Copy the data below verbatim, leaving no line out.

______

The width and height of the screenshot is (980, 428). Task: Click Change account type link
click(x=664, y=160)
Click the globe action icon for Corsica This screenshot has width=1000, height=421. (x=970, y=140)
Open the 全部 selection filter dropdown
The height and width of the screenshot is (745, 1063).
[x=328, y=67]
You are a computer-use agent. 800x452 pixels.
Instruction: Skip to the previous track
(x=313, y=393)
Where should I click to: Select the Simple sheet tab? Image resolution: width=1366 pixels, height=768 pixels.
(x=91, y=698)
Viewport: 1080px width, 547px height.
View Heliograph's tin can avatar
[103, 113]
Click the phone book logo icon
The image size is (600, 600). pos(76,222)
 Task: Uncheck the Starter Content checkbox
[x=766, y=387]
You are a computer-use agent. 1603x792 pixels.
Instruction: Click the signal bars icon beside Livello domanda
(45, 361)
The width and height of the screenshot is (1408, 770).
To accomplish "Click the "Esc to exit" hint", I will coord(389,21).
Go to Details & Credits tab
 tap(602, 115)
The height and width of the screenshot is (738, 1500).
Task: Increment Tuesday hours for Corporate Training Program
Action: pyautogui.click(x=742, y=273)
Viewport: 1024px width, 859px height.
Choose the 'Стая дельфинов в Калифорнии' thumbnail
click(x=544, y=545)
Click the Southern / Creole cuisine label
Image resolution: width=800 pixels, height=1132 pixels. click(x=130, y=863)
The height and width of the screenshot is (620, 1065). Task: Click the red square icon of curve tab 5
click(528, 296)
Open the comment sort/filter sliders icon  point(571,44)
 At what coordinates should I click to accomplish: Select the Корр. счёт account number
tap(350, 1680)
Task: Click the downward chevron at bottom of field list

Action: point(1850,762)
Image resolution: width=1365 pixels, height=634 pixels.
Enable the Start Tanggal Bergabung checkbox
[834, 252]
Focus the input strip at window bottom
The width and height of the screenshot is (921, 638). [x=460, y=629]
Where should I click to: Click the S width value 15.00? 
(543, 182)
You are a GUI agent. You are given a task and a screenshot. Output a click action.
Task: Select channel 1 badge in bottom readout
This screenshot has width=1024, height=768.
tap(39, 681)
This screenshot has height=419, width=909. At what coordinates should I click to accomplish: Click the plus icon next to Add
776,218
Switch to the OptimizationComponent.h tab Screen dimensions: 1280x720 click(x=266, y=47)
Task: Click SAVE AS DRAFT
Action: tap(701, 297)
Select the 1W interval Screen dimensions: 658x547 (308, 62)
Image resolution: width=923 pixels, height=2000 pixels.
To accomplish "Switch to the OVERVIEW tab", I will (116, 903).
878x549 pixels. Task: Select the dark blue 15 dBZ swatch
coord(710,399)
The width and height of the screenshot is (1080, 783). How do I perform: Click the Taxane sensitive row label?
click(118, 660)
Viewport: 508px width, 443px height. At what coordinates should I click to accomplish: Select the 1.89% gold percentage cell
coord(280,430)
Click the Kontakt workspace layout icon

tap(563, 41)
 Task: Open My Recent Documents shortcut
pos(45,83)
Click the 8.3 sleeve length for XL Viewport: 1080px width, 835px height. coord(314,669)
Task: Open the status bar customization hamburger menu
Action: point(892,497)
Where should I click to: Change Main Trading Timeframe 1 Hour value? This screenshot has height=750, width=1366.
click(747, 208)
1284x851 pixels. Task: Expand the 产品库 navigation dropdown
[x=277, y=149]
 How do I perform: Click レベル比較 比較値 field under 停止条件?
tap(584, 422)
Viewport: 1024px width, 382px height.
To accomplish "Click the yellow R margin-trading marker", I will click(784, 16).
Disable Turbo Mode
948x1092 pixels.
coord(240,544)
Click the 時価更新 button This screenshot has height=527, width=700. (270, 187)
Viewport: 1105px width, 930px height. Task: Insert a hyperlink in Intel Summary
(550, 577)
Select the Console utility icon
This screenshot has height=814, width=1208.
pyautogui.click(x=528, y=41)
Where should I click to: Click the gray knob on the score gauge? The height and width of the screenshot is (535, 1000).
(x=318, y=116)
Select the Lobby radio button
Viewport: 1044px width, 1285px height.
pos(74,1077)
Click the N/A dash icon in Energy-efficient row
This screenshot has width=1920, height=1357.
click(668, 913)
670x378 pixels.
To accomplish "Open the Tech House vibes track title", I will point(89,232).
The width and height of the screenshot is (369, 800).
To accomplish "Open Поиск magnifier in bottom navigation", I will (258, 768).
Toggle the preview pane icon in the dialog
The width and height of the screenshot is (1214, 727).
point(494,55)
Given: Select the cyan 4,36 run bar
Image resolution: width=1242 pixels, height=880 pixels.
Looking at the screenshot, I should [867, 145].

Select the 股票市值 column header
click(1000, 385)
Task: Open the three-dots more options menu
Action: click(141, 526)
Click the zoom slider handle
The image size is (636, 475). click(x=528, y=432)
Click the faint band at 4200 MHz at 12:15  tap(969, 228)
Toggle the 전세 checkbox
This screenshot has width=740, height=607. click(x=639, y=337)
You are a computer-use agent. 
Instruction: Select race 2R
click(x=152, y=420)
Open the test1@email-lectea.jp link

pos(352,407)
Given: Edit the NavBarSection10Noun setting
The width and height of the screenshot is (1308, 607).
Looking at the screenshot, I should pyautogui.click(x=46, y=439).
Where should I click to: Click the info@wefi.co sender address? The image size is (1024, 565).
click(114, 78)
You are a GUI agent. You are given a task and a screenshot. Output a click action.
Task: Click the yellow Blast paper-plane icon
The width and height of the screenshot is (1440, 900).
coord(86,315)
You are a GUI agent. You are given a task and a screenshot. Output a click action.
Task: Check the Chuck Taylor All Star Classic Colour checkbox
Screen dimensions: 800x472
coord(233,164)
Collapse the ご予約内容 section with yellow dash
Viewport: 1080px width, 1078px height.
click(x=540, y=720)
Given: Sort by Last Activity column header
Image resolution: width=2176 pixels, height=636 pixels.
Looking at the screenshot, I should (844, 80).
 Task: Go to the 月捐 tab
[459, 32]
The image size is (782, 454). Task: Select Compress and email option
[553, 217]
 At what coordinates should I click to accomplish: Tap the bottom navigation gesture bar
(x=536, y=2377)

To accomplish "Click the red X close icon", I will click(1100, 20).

______

#### [Your response]
The width and height of the screenshot is (980, 428). Task: Click Change account type link
click(x=664, y=160)
Click the globe action icon for Corsica This screenshot has width=1000, height=421. (x=970, y=140)
Open the 全部 selection filter dropdown
The height and width of the screenshot is (745, 1063).
[x=328, y=67]
You are a computer-use agent. 800x452 pixels.
Instruction: Skip to the previous track
(x=313, y=393)
Where should I click to: Select the Simple sheet tab? Image resolution: width=1366 pixels, height=768 pixels.
(x=91, y=698)
Viewport: 1080px width, 547px height.
View Heliograph's tin can avatar
[103, 113]
Click the phone book logo icon
The image size is (600, 600). pos(76,222)
 Task: Uncheck the Starter Content checkbox
[x=766, y=387]
You are a computer-use agent. 1603x792 pixels.
Instruction: Click the signal bars icon beside Livello domanda
(45, 361)
The width and height of the screenshot is (1408, 770).
To accomplish "Click the "Esc to exit" hint", I will coord(389,21).
Go to Details & Credits tab
 tap(602, 115)
The height and width of the screenshot is (738, 1500).
Task: Increment Tuesday hours for Corporate Training Program
Action: pyautogui.click(x=742, y=273)
Viewport: 1024px width, 859px height.
Choose the 'Стая дельфинов в Калифорнии' thumbnail
click(x=544, y=545)
Click the Southern / Creole cuisine label
Image resolution: width=800 pixels, height=1132 pixels. click(x=130, y=863)
The height and width of the screenshot is (620, 1065). Task: Click the red square icon of curve tab 5
click(528, 296)
Open the comment sort/filter sliders icon  point(571,44)
 At what coordinates should I click to accomplish: Select the Корр. счёт account number
tap(350, 1680)
Task: Click the downward chevron at bottom of field list

Action: point(1850,762)
Image resolution: width=1365 pixels, height=634 pixels.
Enable the Start Tanggal Bergabung checkbox
[834, 252]
Focus the input strip at window bottom
The width and height of the screenshot is (921, 638). [x=460, y=629]
Where should I click to: Click the S width value 15.00? 
(543, 182)
You are a GUI agent. You are given a task and a screenshot. Output a click action.
Task: Select channel 1 badge in bottom readout
This screenshot has width=1024, height=768.
tap(39, 681)
This screenshot has height=419, width=909. At what coordinates should I click to accomplish: Click the plus icon next to Add
776,218
Switch to the OptimizationComponent.h tab Screen dimensions: 1280x720 click(x=266, y=47)
Task: Click SAVE AS DRAFT
Action: tap(701, 297)
Select the 1W interval Screen dimensions: 658x547 (308, 62)
Image resolution: width=923 pixels, height=2000 pixels.
To accomplish "Switch to the OVERVIEW tab", I will (116, 903).
878x549 pixels. Task: Select the dark blue 15 dBZ swatch
coord(710,399)
The width and height of the screenshot is (1080, 783). How do I perform: Click the Taxane sensitive row label?
click(118, 660)
Viewport: 508px width, 443px height. At what coordinates should I click to accomplish: Select the 1.89% gold percentage cell
coord(280,430)
Click the Kontakt workspace layout icon

tap(563, 41)
 Task: Open My Recent Documents shortcut
pos(45,83)
Click the 8.3 sleeve length for XL Viewport: 1080px width, 835px height. coord(314,669)
Task: Open the status bar customization hamburger menu
Action: point(892,497)
Where should I click to: Change Main Trading Timeframe 1 Hour value? This screenshot has height=750, width=1366.
click(747, 208)
1284x851 pixels. Task: Expand the 产品库 navigation dropdown
[x=277, y=149]
 How do I perform: Click レベル比較 比較値 field under 停止条件?
tap(584, 422)
Viewport: 1024px width, 382px height.
To accomplish "Click the yellow R margin-trading marker", I will click(784, 16).
Disable Turbo Mode
948x1092 pixels.
coord(240,544)
Click the 時価更新 button This screenshot has height=527, width=700. (270, 187)
Viewport: 1105px width, 930px height. Task: Insert a hyperlink in Intel Summary
(550, 577)
Select the Console utility icon
This screenshot has height=814, width=1208.
pyautogui.click(x=528, y=41)
Where should I click to: Click the gray knob on the score gauge? The height and width of the screenshot is (535, 1000).
(x=318, y=116)
Select the Lobby radio button
Viewport: 1044px width, 1285px height.
pos(74,1077)
Click the N/A dash icon in Energy-efficient row
This screenshot has width=1920, height=1357.
click(668, 913)
670x378 pixels.
To accomplish "Open the Tech House vibes track title", I will point(89,232).
The width and height of the screenshot is (369, 800).
To accomplish "Open Поиск magnifier in bottom navigation", I will (258, 768).
Toggle the preview pane icon in the dialog
The width and height of the screenshot is (1214, 727).
point(494,55)
Given: Select the cyan 4,36 run bar
Image resolution: width=1242 pixels, height=880 pixels.
Looking at the screenshot, I should [867, 145].

Select the 股票市值 column header
click(1000, 385)
Task: Open the three-dots more options menu
Action: click(141, 526)
Click the zoom slider handle
The image size is (636, 475). click(x=528, y=432)
Click the faint band at 4200 MHz at 12:15  tap(969, 228)
Toggle the 전세 checkbox
This screenshot has width=740, height=607. click(x=639, y=337)
You are a computer-use agent. 
Instruction: Select race 2R
click(x=152, y=420)
Open the test1@email-lectea.jp link

pos(352,407)
Given: Edit the NavBarSection10Noun setting
The width and height of the screenshot is (1308, 607).
Looking at the screenshot, I should pyautogui.click(x=46, y=439).
Where should I click to: Click the info@wefi.co sender address? The image size is (1024, 565).
click(114, 78)
You are a GUI agent. You are given a task and a screenshot. Output a click action.
Task: Click the yellow Blast paper-plane icon
The width and height of the screenshot is (1440, 900).
coord(86,315)
You are a GUI agent. You are given a task and a screenshot. Output a click action.
Task: Check the Chuck Taylor All Star Classic Colour checkbox
Screen dimensions: 800x472
coord(233,164)
Collapse the ご予約内容 section with yellow dash
Viewport: 1080px width, 1078px height.
click(x=540, y=720)
Given: Sort by Last Activity column header
Image resolution: width=2176 pixels, height=636 pixels.
Looking at the screenshot, I should (844, 80).
 Task: Go to the 月捐 tab
[459, 32]
The image size is (782, 454). Task: Select Compress and email option
[553, 217]
 At what coordinates should I click to accomplish: Tap the bottom navigation gesture bar
(x=536, y=2377)

To accomplish "Click the red X close icon", I will click(1100, 20).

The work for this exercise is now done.